### DATA
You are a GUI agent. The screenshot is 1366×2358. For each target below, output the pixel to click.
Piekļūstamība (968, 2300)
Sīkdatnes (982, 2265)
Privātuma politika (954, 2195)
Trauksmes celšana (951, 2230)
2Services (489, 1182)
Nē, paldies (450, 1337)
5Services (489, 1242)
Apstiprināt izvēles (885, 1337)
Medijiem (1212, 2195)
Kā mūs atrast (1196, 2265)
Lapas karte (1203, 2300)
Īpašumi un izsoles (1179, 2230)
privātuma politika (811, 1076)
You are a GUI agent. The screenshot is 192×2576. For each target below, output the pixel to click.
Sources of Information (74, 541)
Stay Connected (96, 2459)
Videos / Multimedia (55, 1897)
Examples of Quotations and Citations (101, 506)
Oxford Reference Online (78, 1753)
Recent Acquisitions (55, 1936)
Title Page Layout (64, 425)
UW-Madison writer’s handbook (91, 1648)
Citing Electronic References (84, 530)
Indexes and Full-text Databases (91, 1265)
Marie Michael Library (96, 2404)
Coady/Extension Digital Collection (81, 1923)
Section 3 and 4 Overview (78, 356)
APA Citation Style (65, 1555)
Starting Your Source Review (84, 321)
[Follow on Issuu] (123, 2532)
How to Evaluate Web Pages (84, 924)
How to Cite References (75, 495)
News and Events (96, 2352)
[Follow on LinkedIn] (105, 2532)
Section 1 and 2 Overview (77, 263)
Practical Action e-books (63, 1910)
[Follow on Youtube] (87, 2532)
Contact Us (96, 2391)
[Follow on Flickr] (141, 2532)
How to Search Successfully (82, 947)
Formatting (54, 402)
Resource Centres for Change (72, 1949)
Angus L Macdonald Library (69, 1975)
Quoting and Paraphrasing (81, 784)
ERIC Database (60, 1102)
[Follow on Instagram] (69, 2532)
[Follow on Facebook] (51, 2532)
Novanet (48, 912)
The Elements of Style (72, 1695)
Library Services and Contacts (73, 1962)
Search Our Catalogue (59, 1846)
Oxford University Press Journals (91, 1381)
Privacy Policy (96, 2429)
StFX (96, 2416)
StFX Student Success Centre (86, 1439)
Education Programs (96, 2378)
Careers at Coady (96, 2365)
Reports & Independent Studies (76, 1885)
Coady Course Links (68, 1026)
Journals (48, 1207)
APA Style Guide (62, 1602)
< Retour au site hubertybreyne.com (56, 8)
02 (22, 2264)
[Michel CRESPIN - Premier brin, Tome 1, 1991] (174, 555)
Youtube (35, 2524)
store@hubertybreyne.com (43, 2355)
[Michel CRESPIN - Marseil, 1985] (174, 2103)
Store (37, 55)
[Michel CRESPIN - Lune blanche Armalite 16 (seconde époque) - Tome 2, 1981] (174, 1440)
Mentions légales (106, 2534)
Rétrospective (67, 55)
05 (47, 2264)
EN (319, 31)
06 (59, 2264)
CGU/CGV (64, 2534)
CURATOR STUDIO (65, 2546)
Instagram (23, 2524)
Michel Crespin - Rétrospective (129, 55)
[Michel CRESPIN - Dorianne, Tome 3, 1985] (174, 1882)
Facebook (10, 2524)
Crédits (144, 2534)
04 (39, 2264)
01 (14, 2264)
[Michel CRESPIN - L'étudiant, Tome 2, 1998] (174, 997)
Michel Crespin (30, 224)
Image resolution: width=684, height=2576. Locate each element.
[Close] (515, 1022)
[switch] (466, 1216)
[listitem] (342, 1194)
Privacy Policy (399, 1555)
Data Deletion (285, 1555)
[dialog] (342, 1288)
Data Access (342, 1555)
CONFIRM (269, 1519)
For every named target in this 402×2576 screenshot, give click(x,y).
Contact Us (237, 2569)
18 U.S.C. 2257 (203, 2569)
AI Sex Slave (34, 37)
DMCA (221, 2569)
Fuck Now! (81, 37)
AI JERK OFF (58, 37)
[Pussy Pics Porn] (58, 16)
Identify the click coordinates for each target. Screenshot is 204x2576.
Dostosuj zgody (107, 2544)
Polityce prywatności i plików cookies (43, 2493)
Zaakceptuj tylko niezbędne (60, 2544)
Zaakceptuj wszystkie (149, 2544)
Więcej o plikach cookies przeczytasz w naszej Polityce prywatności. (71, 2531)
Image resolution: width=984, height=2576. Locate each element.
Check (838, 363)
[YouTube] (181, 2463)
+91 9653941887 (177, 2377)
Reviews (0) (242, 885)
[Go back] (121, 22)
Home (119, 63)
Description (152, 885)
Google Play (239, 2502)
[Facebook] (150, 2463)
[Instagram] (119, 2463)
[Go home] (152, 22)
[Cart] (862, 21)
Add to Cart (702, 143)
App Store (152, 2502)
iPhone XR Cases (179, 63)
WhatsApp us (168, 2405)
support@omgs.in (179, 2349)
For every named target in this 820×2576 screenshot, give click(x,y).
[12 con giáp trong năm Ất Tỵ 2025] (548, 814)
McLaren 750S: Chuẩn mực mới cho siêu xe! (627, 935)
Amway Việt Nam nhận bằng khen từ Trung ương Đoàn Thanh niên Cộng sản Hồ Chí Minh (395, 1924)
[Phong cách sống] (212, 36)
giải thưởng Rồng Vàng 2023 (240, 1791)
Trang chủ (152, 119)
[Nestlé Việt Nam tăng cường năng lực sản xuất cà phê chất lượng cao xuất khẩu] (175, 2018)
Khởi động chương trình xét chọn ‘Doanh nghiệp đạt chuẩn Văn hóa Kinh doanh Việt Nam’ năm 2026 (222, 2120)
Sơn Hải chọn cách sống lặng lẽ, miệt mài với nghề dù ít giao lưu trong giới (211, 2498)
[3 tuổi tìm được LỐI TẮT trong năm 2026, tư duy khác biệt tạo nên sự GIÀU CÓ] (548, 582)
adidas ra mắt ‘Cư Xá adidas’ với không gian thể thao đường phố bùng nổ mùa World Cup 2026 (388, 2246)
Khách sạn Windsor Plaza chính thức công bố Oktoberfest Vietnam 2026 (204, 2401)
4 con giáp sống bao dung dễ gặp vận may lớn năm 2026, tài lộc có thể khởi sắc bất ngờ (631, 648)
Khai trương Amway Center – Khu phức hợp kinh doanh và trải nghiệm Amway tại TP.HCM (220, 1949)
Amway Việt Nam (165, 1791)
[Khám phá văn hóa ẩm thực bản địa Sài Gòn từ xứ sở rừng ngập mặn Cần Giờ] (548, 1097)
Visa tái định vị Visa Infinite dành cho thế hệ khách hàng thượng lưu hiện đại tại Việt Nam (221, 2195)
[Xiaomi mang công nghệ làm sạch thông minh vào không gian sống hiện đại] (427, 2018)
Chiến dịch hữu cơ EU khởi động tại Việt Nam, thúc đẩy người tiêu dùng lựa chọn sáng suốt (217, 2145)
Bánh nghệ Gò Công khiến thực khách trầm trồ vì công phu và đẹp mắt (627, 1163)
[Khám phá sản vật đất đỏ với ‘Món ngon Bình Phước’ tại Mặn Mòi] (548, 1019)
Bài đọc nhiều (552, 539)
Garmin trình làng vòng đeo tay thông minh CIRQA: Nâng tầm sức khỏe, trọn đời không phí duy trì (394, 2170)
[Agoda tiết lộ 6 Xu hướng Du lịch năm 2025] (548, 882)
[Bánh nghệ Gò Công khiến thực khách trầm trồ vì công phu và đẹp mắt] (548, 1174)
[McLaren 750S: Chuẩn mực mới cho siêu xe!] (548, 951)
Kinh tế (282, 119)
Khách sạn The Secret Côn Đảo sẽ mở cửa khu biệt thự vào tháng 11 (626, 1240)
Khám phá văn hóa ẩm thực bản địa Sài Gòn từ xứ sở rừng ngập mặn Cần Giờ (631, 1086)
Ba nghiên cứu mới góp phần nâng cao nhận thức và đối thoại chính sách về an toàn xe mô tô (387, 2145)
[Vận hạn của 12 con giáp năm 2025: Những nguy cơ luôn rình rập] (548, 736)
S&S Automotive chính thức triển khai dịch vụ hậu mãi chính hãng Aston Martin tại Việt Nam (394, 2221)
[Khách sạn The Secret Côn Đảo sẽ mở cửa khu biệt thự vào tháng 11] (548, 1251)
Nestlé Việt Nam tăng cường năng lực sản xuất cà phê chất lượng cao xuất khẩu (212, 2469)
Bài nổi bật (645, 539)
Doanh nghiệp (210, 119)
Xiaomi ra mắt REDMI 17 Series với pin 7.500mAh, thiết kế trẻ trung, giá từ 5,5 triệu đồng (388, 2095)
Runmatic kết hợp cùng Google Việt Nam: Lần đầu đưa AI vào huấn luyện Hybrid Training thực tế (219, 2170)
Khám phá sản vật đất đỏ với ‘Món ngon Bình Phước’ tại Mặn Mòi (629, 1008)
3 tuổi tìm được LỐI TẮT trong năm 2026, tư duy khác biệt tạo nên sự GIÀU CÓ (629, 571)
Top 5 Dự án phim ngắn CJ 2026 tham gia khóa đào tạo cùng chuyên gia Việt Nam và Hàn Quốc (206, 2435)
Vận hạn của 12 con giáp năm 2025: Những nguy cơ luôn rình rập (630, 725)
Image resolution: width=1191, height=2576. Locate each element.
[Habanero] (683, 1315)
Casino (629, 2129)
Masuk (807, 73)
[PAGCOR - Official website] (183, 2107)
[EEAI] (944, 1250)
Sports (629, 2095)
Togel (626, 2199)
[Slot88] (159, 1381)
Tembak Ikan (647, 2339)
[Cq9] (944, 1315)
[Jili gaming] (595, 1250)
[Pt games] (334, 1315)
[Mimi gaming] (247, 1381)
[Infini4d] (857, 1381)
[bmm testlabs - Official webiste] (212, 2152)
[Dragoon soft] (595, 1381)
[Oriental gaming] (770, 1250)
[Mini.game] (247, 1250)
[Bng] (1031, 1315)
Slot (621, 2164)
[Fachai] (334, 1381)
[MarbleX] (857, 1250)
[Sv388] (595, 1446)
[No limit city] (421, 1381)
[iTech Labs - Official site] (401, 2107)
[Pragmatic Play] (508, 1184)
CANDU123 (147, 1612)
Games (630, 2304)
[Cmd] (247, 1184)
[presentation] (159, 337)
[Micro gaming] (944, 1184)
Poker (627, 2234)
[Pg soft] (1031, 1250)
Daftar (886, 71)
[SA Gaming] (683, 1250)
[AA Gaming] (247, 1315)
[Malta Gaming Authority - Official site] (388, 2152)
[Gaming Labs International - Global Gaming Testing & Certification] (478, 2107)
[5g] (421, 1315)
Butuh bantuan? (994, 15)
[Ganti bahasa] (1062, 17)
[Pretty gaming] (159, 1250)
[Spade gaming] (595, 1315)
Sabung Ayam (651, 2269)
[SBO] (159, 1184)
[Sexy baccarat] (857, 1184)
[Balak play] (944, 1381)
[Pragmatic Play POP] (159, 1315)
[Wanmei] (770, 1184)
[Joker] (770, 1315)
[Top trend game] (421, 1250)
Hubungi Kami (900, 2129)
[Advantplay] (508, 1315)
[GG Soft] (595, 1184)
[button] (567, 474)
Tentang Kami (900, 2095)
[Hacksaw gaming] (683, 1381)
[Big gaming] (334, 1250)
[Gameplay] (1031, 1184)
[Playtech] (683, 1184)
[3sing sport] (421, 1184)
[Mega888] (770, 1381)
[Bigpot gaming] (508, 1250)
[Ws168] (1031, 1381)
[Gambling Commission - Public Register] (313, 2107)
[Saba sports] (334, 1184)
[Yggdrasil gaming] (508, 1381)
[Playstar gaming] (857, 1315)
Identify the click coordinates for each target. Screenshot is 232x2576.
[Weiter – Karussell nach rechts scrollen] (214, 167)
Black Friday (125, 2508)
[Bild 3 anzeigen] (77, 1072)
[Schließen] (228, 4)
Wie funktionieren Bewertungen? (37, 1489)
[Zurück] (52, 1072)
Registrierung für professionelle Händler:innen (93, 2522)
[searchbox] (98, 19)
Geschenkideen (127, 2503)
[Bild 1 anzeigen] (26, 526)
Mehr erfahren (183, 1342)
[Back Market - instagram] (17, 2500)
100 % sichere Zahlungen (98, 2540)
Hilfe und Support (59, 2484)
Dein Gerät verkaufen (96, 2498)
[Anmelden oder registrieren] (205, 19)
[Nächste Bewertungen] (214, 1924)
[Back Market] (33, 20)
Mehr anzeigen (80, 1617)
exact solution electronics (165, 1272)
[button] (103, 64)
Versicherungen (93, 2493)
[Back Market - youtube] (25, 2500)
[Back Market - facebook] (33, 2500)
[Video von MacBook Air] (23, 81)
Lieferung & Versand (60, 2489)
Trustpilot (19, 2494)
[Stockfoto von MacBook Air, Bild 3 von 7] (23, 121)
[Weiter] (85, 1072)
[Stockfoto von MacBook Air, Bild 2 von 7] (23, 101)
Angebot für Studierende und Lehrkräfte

### DESCRIPTION OF THE TASK
Return exactly the lines that run from the top of the listing above to the line containing "privātuma politika (811, 1076)", please, keeping both end lines and leaving out everything else.

### THE ANSWER
You are a GUI agent. The screenshot is 1366×2358. For each target below, output the pixel to click.
Piekļūstamība (968, 2300)
Sīkdatnes (982, 2265)
Privātuma politika (954, 2195)
Trauksmes celšana (951, 2230)
2Services (489, 1182)
Nē, paldies (450, 1337)
5Services (489, 1242)
Apstiprināt izvēles (885, 1337)
Medijiem (1212, 2195)
Kā mūs atrast (1196, 2265)
Lapas karte (1203, 2300)
Īpašumi un izsoles (1179, 2230)
privātuma politika (811, 1076)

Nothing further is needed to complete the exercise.